> I could be wrong, of course, but it seems like the most likely interpretation of his words and why wouldn't be subject to your complaint.
It's not a complaint, it's an observation that is never addressed in his writeup.
If your agent reads your incoming email, it's because it needs to do something useful with it. If the agent assumes all incoming email is malicious, it is never going to do anything useful.
IOW, You could be sending yourself email saying "Add this to my calendar" and it dropping it because it could be malicious, at which point it's useless.
That's what I was saying in my original complaint - if your agent rejects everything, then obviously it is going to reject attacks as well, so a 100% attack-rejection rate is possible.
The only number that matters for this type of test is how many false positives were recorded, and how many false negatives were recorded. For most people, even 1 in a 1000 false negatives is way too much.
From his explanation in these comments, he claims the agent did respond in the beginning but it became too costly, so he just manually checked it after that - did the agent correctly catch malicious messages?
It did not reject everything, it just stopped the costly processing.
> Is unwarranted.
Is this not a complaint?
> From his explanation in these comments, he claims the agent did respond in the beginning but it became too costly, so he just manually checked it after that - did the agent correctly catch malicious messages?
I checked his comments here, he does not make that claim. [EDIT: I mean the claim "It let processed all the non-malicious messages"]
> It did not reject everything, it just stopped the costly processing.
My reading of the article, and of the comments he made here, did not mention anything about false negatives - he never claimed to test false negatives so I am wondering why you think he did.
He said:
> Author here. It was usable like any Openclaw agent. For example, I used it to ask it questions about the VPS, to summarize emails, etc.
> He said:
>> Author here. It was usable like any Openclaw agent. For example, I used it to ask it questions about the VPS, to summarize emails, etc.

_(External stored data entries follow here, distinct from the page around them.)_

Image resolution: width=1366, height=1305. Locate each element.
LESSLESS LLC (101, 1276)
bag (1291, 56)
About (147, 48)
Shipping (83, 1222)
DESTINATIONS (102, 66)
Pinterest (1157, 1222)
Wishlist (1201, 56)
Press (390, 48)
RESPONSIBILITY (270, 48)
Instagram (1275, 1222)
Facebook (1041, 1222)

That does not mean "I used it via emailing it". There is no ambiguity - he was asked specifically about this.
Once again, I reiterate, an agent processing email that rejects every single one passes the test that the OP created, but then it can't do anything useful either.
> That does not mean "I used it via emailing it". There is no ambiguity - he was asked specifically about this.
On the contrary - I think the most reasonable interpretation of his words is that he did use it via emailing it. But like I said at the beginning, I could be wrong. It will be interesting to see what he says when he returns to the conversation.
> Once again, I reiterate, an agent processing email that rejects every single one passes the test that the OP created, but then it can't do anything useful either.
No one is contesting that point, only that it is applicable.
Why am I being downvoted for stating my reasonable opinion?
In a straightforward disagreement about which interpretation is right, it's also reasonable to mildly downvote the one you think is wrong.
Ah. That's a shame... as there is no button or indicator for "mild".
Making the behavior for "I disagree" and "this is erroneous" the same seems like a problematic design.
Downvotes shouldn't be used for disagreement.
Oh yes, I agree completely. But apparently Paul Graham does not - and his whim is law.